Three `60 W , 120 V` light bulbs are connected across a `120 V` power lines as shown in Fig. `7.26`. Find (a) the voltage across each bulb and (b) the total power dissipated in the three bulbs.

(a) As bulbs `B and C ` are in parallel, voltage across `B and C` will be the same , i.e, `V_(B) = V_(C )` . Further , if `R` is the resistance of each bulb ( as bulbs are identical) , the resistance of bulbs `B and C` together `( = R//2)` is in series with resistance `R` of bulb `A` and as in series, potential divides in proportion to resistance.
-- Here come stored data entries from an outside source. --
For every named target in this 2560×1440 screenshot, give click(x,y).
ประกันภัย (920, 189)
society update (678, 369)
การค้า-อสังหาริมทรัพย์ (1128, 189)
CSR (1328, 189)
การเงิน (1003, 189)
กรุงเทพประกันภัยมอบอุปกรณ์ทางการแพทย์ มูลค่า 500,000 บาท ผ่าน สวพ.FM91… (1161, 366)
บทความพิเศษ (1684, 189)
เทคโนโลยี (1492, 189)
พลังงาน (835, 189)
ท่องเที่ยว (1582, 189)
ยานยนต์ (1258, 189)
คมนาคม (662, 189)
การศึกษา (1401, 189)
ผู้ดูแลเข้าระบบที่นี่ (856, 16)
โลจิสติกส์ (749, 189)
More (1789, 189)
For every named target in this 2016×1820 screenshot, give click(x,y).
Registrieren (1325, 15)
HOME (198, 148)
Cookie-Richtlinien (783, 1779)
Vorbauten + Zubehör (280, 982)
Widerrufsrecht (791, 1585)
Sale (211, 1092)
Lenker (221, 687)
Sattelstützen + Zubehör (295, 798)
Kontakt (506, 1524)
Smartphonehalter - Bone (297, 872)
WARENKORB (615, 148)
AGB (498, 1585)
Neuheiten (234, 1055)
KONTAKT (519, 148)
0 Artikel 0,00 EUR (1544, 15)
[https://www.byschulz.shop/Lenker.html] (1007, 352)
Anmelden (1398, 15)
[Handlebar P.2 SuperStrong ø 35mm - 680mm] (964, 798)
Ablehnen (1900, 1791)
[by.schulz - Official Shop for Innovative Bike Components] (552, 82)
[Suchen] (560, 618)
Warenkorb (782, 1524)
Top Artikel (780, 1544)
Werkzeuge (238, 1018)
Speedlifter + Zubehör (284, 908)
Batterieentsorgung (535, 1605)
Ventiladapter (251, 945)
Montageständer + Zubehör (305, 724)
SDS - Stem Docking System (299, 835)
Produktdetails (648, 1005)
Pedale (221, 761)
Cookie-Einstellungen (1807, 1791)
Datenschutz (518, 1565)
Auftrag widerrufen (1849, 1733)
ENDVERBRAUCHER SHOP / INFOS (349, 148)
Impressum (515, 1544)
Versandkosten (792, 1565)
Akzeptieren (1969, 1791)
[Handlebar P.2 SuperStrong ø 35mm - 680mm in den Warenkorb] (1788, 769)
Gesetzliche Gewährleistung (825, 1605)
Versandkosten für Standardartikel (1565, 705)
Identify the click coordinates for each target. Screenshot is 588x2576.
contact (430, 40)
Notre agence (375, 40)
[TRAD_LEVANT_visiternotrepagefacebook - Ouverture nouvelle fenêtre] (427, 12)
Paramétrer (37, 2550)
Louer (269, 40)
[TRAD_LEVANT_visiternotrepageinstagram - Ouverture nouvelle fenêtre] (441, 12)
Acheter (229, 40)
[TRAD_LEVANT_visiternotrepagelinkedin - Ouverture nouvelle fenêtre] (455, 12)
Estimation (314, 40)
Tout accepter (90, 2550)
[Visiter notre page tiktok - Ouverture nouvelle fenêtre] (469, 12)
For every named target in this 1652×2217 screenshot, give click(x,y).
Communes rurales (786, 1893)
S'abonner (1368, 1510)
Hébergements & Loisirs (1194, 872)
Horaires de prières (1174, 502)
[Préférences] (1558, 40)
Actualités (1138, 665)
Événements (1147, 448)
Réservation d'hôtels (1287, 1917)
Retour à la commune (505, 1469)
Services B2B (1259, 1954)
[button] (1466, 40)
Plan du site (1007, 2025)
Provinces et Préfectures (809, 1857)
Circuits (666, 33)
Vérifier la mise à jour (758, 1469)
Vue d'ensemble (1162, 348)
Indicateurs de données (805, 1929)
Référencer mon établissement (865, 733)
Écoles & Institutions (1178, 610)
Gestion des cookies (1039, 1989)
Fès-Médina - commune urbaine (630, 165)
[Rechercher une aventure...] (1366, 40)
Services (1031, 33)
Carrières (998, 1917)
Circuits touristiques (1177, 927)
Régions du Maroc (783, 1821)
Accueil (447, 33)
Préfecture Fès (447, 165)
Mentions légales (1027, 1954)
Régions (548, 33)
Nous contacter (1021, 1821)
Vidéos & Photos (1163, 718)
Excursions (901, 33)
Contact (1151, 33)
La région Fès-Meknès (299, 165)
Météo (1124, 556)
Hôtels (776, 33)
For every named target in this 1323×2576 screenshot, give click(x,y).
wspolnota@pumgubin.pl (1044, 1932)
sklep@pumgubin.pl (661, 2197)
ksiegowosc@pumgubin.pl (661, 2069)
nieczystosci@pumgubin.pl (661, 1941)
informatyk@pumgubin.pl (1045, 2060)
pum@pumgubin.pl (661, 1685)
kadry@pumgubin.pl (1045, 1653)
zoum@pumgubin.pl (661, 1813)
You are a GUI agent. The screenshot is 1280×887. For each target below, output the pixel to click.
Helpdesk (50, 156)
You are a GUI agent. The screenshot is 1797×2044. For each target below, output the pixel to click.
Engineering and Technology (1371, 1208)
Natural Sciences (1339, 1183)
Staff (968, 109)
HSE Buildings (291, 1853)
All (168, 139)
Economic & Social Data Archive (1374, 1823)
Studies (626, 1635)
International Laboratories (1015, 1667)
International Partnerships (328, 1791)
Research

`V_(A) = (R ) / ( R - 0.5 R) = ( 2) /(3) V_(s) = (2) /(3) xx (120) = 80 V`
`V _(B) = V_(C) = ( 0.5 R) /( R + 0.5 R) , V = (1)/( 3) V_(s) = (1) /(3) xx 120 = 40 V`
`[ or V_(B) = V_( C ) = V - V _(A) = 120 - 80 = 40 V]`
As actual power consumed by a bulb is
`P = (V_(A)^(2))/( R ) = [( V_(A))/( V_(S))]^(2) xx W` `[ because R = (V_(s)^(2))/( W)]`
So the total power consumed consumption is
` P = P_(A) + P_(B) + P_( C ) = P_(A) + 2P_(B) = ((4+2) 60)/(9) = 40 W `